Means and Standard Deviations for the Control and Treatment Groups.
Note. Ns for each variable range from 77 to 80 within each condition. PSC = perceived scientific consensus.
Analyses
For our main analyses, we standardized the dependent variables and conducted linear regressions (logistic for the postcard outcome) with each dependent variable predicted by demographic covariates (age, gender, and education), pre-test perceived scientific consensus (standardized), and condition. The effects of condition therefore represent the standardized effect of receiving consensus information, adjusting for demographics and pre-test differences in perceived scientific consensus. We analyzed the interaction between condition and political ideology in a similar manner: standardized and adjusting for demographic covariates and pre-test perceived scientific consensus. Because we analyzed the six dependent variables separately, resulting in six treatment-control comparisons, we adjusted the p-values for the effect of condition using the Holm method (Holm, 1979) to keep the family-wise error rate under .05. We used this same adjustment for the six tests of the condition by political ideology interaction. Our data and materials can be found on the Open Science Framework: https://osf.io/uybzv/.
Results
On average, participants perceived a strong scientific consensus, believed that climate change is happening and human-caused, were worried about climate change, and supported action on climate change (Table 1). Adjusting for demographics and pre-test perceived scientific consensus, participants who received the consensus magnet had significantly higher estimates of the scientific consensus on climate change than those in the control condition, β = 0.45, 95% CIBCa = [0.18, 0.71], SE = 0.14, p = .006 (Table 2). In addition, the treatment group had significantly higher belief that climate change is happening than the control group, β = 0.41, 95% CIBCa = [0.12, 0.74], SE = 0.15, p = .038, adjusting for pre-test perceived scientific consensus and demographics. There were no other significant differences for the other three continuous dependent variables (Table 2). Figure 2 illustrates the distributions of the control and treatment groups for perceived scientific consensus, and the Supplement includes the distributions for the other dependent variables. Finally, only 15 participants (less than 10%) returned the postcard to learn more about climate change. This behavioral measure did not significantly differ between treatment (7 returned) and control (8 returned), b = −0.10, odds ratio (OR) = 0.90, SE = 0.62, p > .99. In the Supplement, we also analyze the results using only the post-test scores and without adjusting for demographics. The pattern of results is the same—significant effect of condition on perceived scientific consensus (d = 0.43) and belief that climate change is happening (d = 0.39)—with similarly sized effects.
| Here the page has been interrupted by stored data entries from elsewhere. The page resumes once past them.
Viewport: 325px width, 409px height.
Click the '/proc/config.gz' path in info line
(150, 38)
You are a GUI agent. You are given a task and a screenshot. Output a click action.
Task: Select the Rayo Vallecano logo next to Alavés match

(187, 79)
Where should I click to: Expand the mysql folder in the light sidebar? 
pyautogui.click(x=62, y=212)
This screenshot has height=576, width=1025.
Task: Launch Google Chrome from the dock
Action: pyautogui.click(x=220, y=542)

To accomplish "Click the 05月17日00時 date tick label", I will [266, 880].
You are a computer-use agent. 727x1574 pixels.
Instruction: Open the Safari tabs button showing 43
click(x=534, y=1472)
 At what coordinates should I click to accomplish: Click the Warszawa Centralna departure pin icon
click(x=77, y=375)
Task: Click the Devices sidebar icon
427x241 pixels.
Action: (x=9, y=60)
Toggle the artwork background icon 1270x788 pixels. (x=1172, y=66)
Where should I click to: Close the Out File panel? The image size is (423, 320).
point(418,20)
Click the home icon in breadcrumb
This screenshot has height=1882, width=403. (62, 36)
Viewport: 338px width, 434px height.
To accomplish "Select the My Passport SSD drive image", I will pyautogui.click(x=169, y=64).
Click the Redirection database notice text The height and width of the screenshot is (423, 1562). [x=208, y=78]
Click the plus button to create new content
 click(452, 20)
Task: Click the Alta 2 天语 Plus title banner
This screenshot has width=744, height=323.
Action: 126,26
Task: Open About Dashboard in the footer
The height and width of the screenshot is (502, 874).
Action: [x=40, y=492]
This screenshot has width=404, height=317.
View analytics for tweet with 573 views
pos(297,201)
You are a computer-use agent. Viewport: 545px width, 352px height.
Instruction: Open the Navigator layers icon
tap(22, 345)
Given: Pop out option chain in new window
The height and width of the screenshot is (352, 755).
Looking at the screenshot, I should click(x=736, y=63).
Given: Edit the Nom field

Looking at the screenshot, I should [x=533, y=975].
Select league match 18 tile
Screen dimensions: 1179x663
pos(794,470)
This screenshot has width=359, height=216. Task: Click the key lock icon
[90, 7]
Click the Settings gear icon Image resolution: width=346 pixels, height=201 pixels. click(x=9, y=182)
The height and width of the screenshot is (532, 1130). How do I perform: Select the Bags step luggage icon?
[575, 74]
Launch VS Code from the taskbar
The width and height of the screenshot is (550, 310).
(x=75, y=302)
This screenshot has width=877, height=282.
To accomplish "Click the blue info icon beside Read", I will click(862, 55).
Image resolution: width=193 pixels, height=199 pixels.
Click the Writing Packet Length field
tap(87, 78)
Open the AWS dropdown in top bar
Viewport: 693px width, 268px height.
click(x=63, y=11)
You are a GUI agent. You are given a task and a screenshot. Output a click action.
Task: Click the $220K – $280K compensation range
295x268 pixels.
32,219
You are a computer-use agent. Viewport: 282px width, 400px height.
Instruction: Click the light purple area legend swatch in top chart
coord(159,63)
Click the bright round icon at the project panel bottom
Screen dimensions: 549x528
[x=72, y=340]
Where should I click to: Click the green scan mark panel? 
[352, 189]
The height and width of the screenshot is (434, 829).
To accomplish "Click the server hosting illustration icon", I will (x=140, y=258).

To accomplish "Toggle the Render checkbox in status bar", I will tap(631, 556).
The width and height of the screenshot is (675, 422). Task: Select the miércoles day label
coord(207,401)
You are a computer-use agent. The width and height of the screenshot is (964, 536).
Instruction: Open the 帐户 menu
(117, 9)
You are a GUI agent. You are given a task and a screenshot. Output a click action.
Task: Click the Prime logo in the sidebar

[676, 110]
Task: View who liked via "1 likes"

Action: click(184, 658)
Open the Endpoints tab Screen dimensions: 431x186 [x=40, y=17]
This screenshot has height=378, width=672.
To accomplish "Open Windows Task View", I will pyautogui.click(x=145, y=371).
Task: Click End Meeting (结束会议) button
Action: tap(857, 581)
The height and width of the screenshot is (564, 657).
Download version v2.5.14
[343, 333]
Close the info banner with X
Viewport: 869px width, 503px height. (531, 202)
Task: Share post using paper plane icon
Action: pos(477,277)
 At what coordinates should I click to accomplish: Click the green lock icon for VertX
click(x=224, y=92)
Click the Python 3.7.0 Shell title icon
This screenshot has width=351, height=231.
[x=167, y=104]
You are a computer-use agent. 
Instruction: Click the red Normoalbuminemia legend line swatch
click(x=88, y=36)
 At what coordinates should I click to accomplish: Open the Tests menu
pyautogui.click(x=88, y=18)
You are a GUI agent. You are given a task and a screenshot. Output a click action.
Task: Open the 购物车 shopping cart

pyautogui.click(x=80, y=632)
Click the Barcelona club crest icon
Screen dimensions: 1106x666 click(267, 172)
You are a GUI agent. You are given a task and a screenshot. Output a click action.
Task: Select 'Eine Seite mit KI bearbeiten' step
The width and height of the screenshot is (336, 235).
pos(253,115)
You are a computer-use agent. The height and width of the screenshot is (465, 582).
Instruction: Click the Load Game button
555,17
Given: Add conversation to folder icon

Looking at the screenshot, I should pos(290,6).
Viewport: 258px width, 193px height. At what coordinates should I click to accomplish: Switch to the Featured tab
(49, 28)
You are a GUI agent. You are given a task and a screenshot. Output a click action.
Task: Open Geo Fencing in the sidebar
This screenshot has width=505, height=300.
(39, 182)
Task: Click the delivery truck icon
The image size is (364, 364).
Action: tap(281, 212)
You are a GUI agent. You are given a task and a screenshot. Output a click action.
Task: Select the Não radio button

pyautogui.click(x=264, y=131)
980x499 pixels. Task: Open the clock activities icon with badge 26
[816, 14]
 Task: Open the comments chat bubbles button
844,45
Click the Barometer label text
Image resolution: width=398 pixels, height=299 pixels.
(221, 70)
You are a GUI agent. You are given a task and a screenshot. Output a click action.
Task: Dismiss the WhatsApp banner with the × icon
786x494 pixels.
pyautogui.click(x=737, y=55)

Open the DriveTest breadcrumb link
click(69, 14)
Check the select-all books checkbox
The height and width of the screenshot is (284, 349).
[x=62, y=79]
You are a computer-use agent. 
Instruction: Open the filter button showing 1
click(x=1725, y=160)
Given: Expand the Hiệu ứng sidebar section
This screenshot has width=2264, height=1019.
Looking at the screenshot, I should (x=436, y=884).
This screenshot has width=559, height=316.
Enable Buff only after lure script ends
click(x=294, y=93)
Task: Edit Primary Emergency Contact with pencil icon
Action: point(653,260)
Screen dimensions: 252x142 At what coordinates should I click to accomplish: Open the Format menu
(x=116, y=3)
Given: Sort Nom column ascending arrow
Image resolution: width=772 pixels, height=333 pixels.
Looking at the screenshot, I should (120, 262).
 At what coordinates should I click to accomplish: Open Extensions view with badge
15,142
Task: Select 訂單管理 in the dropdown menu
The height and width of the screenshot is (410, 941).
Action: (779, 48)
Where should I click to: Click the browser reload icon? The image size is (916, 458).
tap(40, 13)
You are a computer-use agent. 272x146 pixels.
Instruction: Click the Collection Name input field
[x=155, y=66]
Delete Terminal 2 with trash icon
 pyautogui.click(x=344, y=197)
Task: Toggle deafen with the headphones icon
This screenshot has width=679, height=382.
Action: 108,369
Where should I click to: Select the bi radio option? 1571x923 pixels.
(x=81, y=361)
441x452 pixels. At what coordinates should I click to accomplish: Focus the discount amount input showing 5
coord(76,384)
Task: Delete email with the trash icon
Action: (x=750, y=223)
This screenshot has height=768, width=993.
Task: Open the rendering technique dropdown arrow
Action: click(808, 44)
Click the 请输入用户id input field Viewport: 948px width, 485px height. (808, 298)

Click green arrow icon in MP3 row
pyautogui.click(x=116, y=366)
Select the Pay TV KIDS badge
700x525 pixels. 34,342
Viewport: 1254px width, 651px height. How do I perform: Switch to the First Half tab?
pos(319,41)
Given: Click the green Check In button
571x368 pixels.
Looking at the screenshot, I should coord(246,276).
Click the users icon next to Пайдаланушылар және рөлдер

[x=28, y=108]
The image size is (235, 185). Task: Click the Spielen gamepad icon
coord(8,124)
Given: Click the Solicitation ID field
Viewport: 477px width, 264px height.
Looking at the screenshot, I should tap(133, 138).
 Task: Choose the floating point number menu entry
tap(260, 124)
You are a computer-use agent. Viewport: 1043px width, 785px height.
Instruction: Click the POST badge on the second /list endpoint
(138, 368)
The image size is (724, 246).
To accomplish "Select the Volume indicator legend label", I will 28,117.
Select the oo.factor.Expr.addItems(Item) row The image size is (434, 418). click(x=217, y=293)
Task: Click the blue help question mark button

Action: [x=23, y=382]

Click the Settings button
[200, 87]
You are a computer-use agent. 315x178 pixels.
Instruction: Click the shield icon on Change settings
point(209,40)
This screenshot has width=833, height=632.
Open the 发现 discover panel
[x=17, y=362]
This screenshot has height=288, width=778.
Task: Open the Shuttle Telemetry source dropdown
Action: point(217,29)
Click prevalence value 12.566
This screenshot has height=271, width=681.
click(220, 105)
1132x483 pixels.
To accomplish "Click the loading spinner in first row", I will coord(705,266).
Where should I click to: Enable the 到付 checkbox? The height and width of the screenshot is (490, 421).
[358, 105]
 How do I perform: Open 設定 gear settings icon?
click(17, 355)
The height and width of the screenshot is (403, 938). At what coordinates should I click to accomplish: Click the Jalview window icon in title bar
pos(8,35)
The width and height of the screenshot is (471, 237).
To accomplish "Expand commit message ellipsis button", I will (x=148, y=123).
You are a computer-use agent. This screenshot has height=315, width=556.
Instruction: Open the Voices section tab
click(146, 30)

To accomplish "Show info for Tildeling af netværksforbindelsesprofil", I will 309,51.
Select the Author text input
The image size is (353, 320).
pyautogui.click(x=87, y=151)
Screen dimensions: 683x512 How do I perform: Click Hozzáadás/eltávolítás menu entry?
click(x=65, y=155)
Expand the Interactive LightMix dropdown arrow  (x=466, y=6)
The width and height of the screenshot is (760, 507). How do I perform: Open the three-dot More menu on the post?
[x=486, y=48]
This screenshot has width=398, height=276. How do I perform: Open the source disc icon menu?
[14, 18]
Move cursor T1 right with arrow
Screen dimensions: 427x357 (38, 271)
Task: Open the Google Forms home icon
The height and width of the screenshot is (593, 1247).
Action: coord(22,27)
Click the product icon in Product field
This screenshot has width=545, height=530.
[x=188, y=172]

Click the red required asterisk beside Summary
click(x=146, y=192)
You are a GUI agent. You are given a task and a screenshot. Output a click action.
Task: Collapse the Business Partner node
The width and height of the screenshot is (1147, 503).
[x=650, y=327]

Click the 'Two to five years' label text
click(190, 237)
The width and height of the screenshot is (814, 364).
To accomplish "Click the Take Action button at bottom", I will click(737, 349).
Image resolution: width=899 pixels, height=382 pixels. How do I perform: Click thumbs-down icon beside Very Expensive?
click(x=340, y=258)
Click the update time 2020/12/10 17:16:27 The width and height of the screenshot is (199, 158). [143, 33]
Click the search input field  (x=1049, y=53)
Linear Regressions Adjusting for Pre-Test Perceived Scientific Consensus and Covariates.
Note. Bootstrap confidence intervals were calculated using the bias-corrected and accelerated method. All variables were standardized except gender and condition. Gender and condition were dummy-coded with male and control as the reference groups, respectively. The p-values for the effect of condition were adjusted for a family of six comparisons using the Holm method (Holm, 1979) due to the six dependent variables (including returning the postcard, not included in this table). The bolded results are statistically significant, p < .05. PSC = perceived scientific consensus. CC = climate change.
p < .05. **p < .01. ***p < .001.

Distributions for perceived scientific consensus for the control and treatment groups.
As is common for studies testing the GBM, we also evaluated whether the treatment effects were moderated by political ideology (Table 3). For belief that climate change is happening, we found a significant ideology by condition interaction, such that ideology (conservatism) was a significant negative predictor of belief in the control condition (β = −0.45, 95% CIBCa = [−0.77, −0.19], SE = 0.12, p < .001) but nonsignificant in the treatment condition (β = 0.01, 95% CIBCa = [−0.13, 0.17], SE = 0.12, p = .90). In other words, consensus information depolarized participants on the belief that climate change is happening (Figure 3). There were no other statistically significant interaction effects (Table 3).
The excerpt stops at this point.